#### [What is expected]
Please reproduce the Spark mailing list reply below word for word, from its first line through its last.

#### [Text segment]
You are viewing a plain text version of this content. The canonical link for it is here.

Posted to user@spark.apache.org by Kevin Mellott <ke...@gmail.com> on 2016/01/21 01:34:51 UTC

Re: trouble implementing complex transformer in java that can be used with Pipeline. Scala to Java porting problem

Hi Andy,

According to the API documentation for DataFrame
<http://spark.apache.org/docs/latest/api/scala/index.html#org.apache.spark.sql.DataFrame>,
you should have access to *sqlContext* as a property off of the DataFrame
instance. In your example, you could then do something like:

df.sqlContext.udf.register(...)

Thanks,
Kevin

On Wed, Jan 20, 2016 at 6:15 PM, Andy Davidson <
Andy@santacruzintegration.com> wrote:

> For clarity callUDF() is not defined on DataFrames. It is defined on org.apache.spark.sql.functions
> . Strange the class name starts with lower case. I have not figure out
> how to use function class.
>
>
> http://spark.apache.org/docs/latest/api/java/org/apache/spark/sql/functions.html
>
> Andy
>
> From: Andrew Davidson <An...@SantaCruzIntegration.com>
> Date: Wednesday, January 20, 2016 at 4:05 PM
> To: "user @spark" <us...@spark.apache.org>
> Subject: trouble implementing complex transformer in java that can be
> used with Pipeline. Scala to Java porting problem
>
> I am using 1.6.0. I am having trouble implementing a custom transformer
> derived from org.apache.spark.ml.Transformer in Java that I can use in
> a PipeLine.

#### [Information provided]
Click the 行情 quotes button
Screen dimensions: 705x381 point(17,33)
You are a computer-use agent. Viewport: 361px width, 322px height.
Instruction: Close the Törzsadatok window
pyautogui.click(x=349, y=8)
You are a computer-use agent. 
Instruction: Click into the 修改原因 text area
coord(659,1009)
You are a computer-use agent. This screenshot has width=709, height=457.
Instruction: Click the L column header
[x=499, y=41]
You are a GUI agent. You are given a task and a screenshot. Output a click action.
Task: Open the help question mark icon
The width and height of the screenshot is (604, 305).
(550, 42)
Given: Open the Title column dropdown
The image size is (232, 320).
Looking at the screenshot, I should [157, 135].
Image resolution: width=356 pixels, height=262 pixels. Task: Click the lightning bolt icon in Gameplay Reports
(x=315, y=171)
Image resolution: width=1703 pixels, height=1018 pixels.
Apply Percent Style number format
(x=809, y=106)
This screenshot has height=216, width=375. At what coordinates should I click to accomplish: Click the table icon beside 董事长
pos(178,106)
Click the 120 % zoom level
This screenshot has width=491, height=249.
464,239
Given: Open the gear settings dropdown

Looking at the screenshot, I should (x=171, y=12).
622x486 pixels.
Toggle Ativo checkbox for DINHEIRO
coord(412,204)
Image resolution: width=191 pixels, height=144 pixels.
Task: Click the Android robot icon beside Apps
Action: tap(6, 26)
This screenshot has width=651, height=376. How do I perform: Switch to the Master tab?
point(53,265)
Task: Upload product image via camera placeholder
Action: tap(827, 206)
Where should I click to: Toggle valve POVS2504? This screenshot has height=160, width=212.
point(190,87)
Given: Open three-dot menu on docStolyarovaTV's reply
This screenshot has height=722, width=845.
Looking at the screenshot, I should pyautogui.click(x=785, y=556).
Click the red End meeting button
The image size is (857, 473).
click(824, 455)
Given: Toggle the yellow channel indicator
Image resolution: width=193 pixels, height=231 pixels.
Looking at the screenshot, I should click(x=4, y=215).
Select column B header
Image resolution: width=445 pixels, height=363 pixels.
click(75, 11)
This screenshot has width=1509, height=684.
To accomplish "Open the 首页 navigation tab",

#### [Response to this exercise]
You are viewing a plain text version of this content. The canonical link for it is here.

Posted to user@spark.apache.org by Kevin Mellott <ke...@gmail.com> on 2016/01/21 01:34:51 UTC

Re: trouble implementing complex transformer in java that can be used with Pipeline. Scala to Java porting problem

Hi Andy,

According to the API documentation for DataFrame
<http://spark.apache.org/docs/latest/api/scala/index.html#org.apache.spark.sql.DataFrame>,
you should have access to *sqlContext* as a property off of the DataFrame
instance. In your example, you could then do something like:

df.sqlContext.udf.register(...)

Thanks,
Kevin

On Wed, Jan 20, 2016 at 6:15 PM, Andy Davidson <
Andy@santacruzintegration.com> wrote:

> For clarity callUDF() is not defined on DataFrames. It is defined on org.apache.spark.sql.functions
> . Strange the class name starts with lower case. I have not figure out
> how to use function class.
>
>
> http://spark.apache.org/docs/latest/api/java/org/apache/spark/sql/functions.html
>
> Andy
>
> From: Andrew Davidson <An...@SantaCruzIntegration.com>
> Date: Wednesday, January 20, 2016 at 4:05 PM
> To: "user @spark" <us...@spark.apache.org>
> Subject: trouble implementing complex transformer in java that can be
> used with Pipeline. Scala to Java porting problem
>
> I am using 1.6.0. I am having trouble implementing a custom transformer
> derived from org.apache.spark.ml.Transformer in Java that I can use in
> a PipeLine.